What you need to do
Copy out the material word for word, from the very start through the line containing "pyautogui.click(x=148, y=183)", with both ends included. Leave the pictures out.

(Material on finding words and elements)
******************************

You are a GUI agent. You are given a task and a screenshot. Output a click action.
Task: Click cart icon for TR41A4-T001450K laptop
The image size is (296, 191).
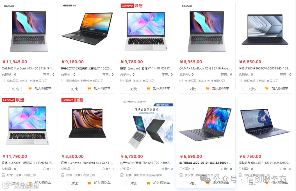pyautogui.click(x=148, y=183)
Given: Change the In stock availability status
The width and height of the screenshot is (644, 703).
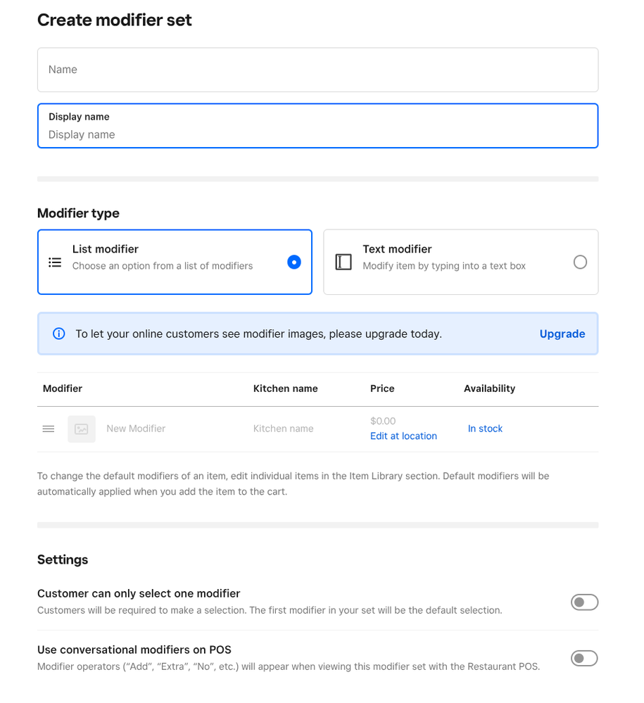Looking at the screenshot, I should [x=485, y=429].
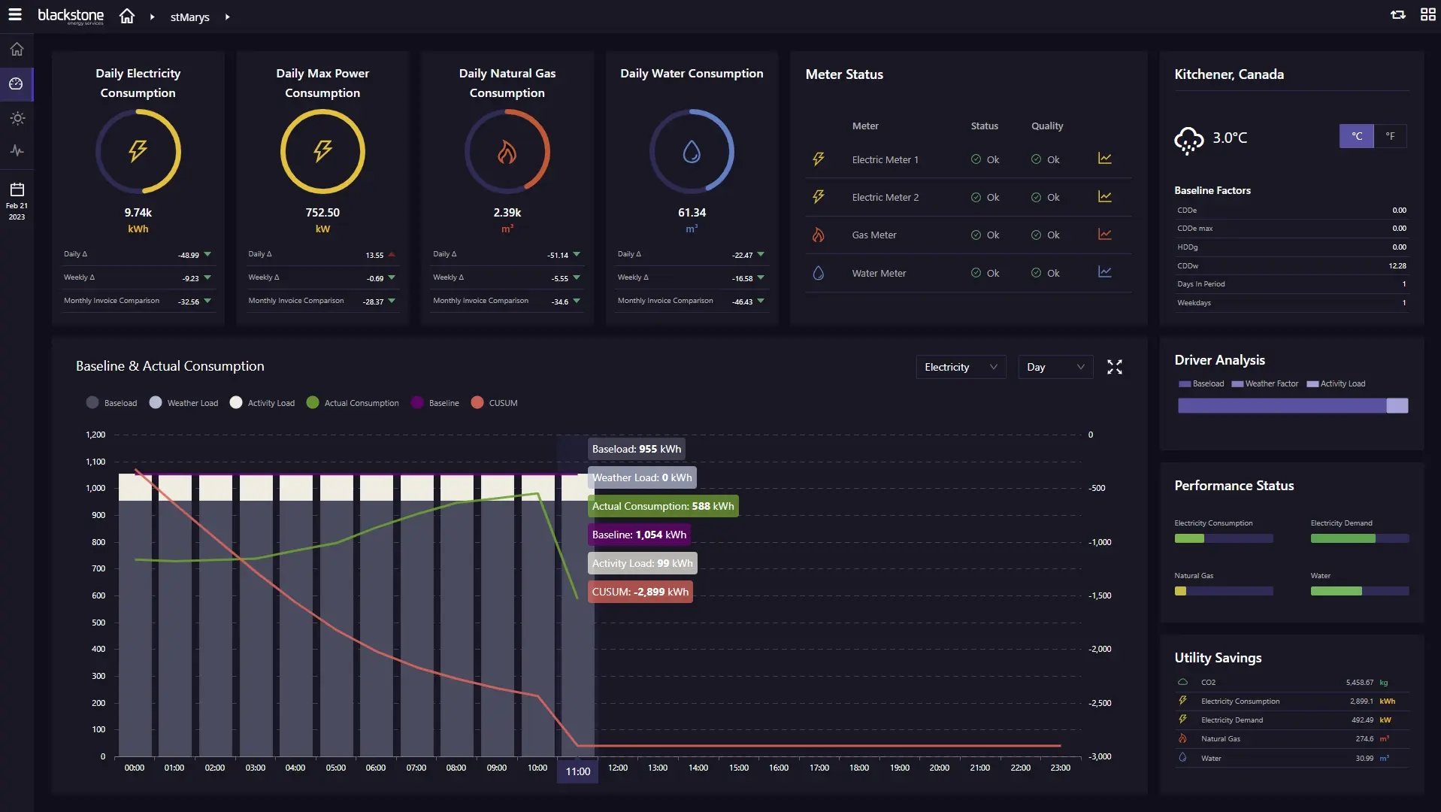The height and width of the screenshot is (812, 1441).
Task: Navigate to stMarys breadcrumb
Action: click(x=189, y=17)
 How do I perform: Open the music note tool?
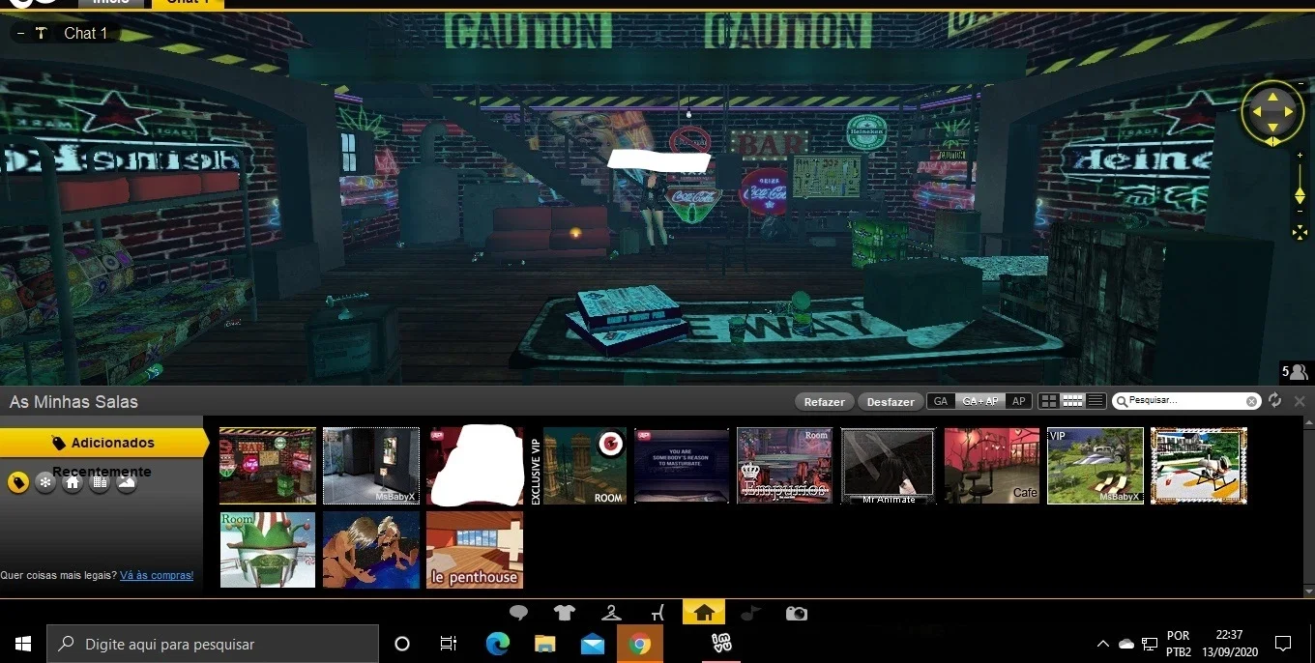750,613
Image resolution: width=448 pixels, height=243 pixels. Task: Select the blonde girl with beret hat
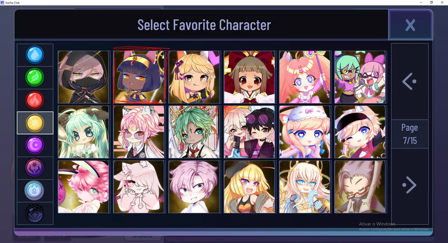tap(250, 187)
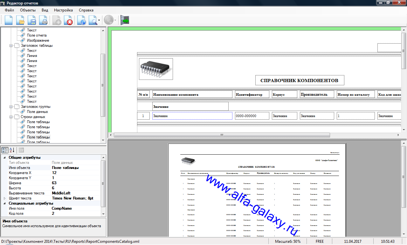Click the horizontal scrollbar of the design area
This screenshot has width=407, height=245.
222,135
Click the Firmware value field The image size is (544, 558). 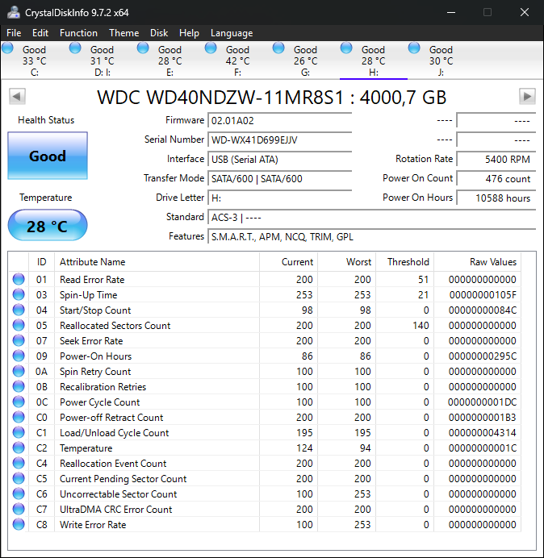(279, 120)

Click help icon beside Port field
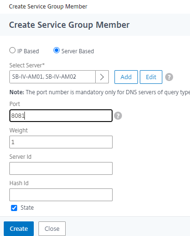(x=118, y=116)
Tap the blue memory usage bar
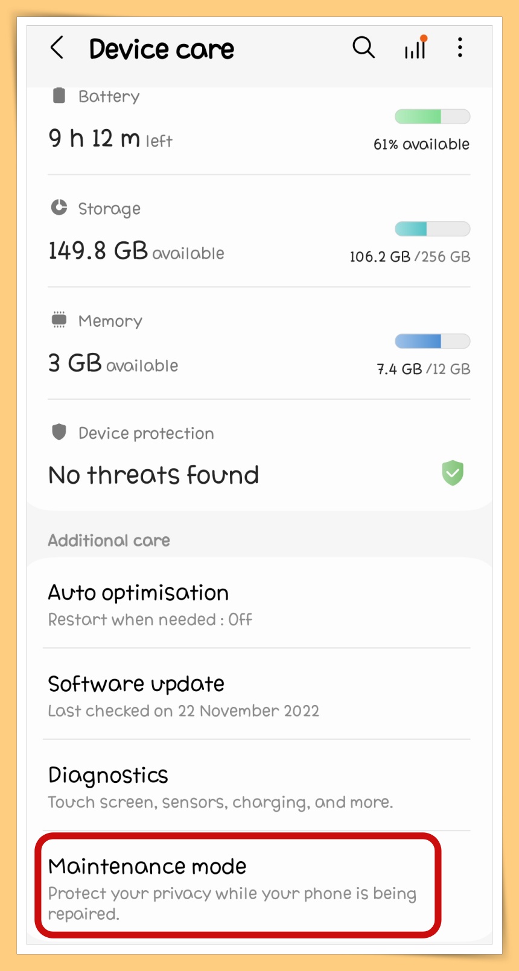The image size is (519, 971). 432,341
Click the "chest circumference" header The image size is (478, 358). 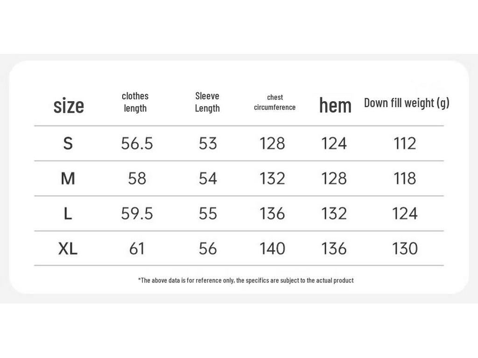pyautogui.click(x=274, y=102)
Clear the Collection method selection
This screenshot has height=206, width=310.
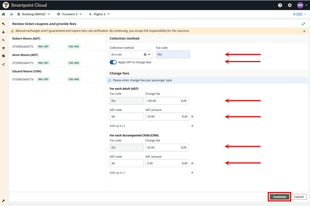coord(145,55)
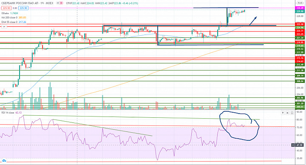Image resolution: width=306 pixels, height=165 pixels.
Task: Click the red 229.90 sell price button
Action: click(6, 8)
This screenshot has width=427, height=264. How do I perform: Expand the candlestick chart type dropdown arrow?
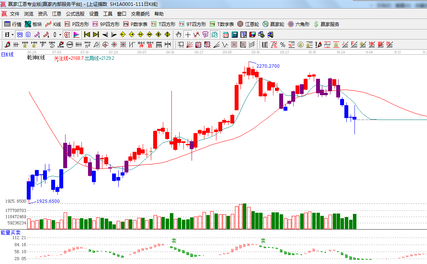(60, 35)
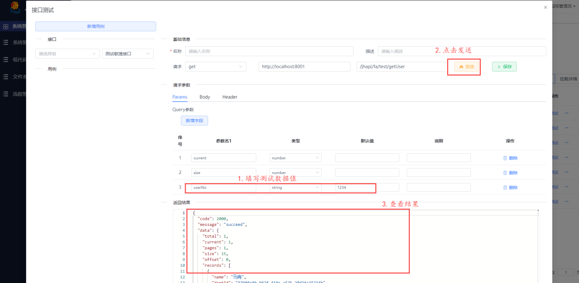
Task: Open the get request method dropdown
Action: [216, 66]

******************************

Answer in full
You are a GUI agent. You are given a task and a screenshot. Output a click action.
Task: Click cart icon for TR41A4-T001450K laptop
The image size is (296, 191).
pyautogui.click(x=148, y=183)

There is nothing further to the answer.